Must be done NOW with autism
One of the biggest things we have come up against with Johnathan is IMMEDIACY If something is going to be done, he doesn’t HAVE patience to wait for it. Let me just give you an example. When we were in lockdown, Jonathan wanted to learn an app called swift. Basically it is used to introduce children to computer coding. But he wanted to do the END of it before he even learned it!
We have had countless meltdowns over things you wouldn’t normally expect a child to respond to in the normal path of life. And when things don’t react in the way he expects or he doesn’t KNOW how to do it the SECOND he knows/sees it, the whole household is aware of it, even the animals.
Now I have actually been thinking about this and wondering where it comes from. Even when he was tiny, it was a massive thing for him. And his early meltdowns were epic - could last for 4 hours. But then he’d have a nap, so that was a nice break for us. However it was exhausting for everyone in the family, not just him.
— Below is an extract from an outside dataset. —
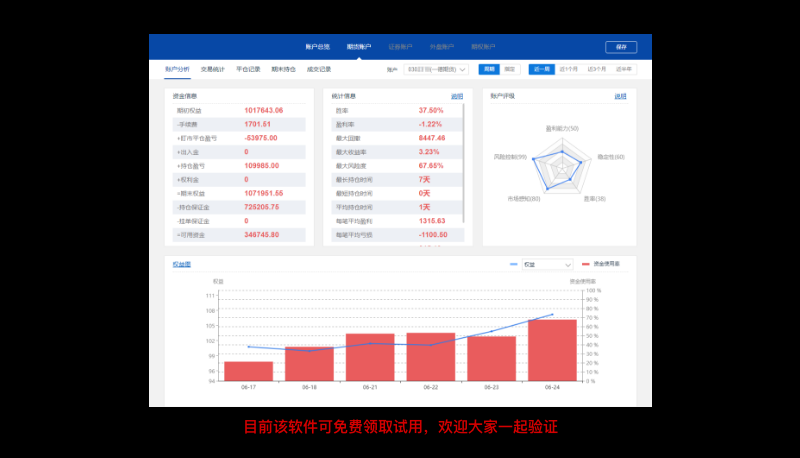
Task: Pick the 近半年 time range
Action: coord(625,69)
I remember the ghastly day when he lost the JUST COMPLETED Pikmin 2 game on the (I think it was the Wii at the time) accidentally by saving over the top of it. And he wanted it back NOW! Daddy had to FIX IT for him. The difficulty is once a child has reached this state, it is impossible to reason with them. Fix it was his cry and we had to try and explain to him that it wasn’t possible. He had to do the whole thing again. Oh my goodness! Was he upset. Poor child had spent months and achieved an amazing end but now, now he had to do it ALL again. I will admit the second time was much easier for him, but it wasn’t the best experience for him.
And it can (and did!) happen time and again. He has been a very impatient child and wants everything done NOW so I have always had any presents he has got ready to go the MOMENT he receives them. Playing around with finding batteries and getting things out of boxes (gosh, that can be time consuming) is a nightmare I just don’t even want to contemplate.
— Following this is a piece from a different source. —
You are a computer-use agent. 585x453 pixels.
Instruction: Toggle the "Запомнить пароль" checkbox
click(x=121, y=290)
So I consciously try and do some things a little later or slower than he wants and other things I do on time. Quite honestly, Johnathan needs to learn how to wait a little bit and not demand things be done in the very instance he wants and I will admit it is also teaching me how to be patient WITH him. You see, it’s a dynamic in the household and something you need to work out together as the adults in the house what things need waiting for and what can be seen/done straight away. Some things they will be more patient at waiting for so it’s best to start holding back on one to start with and gradually move on from there because change is very difficult for them.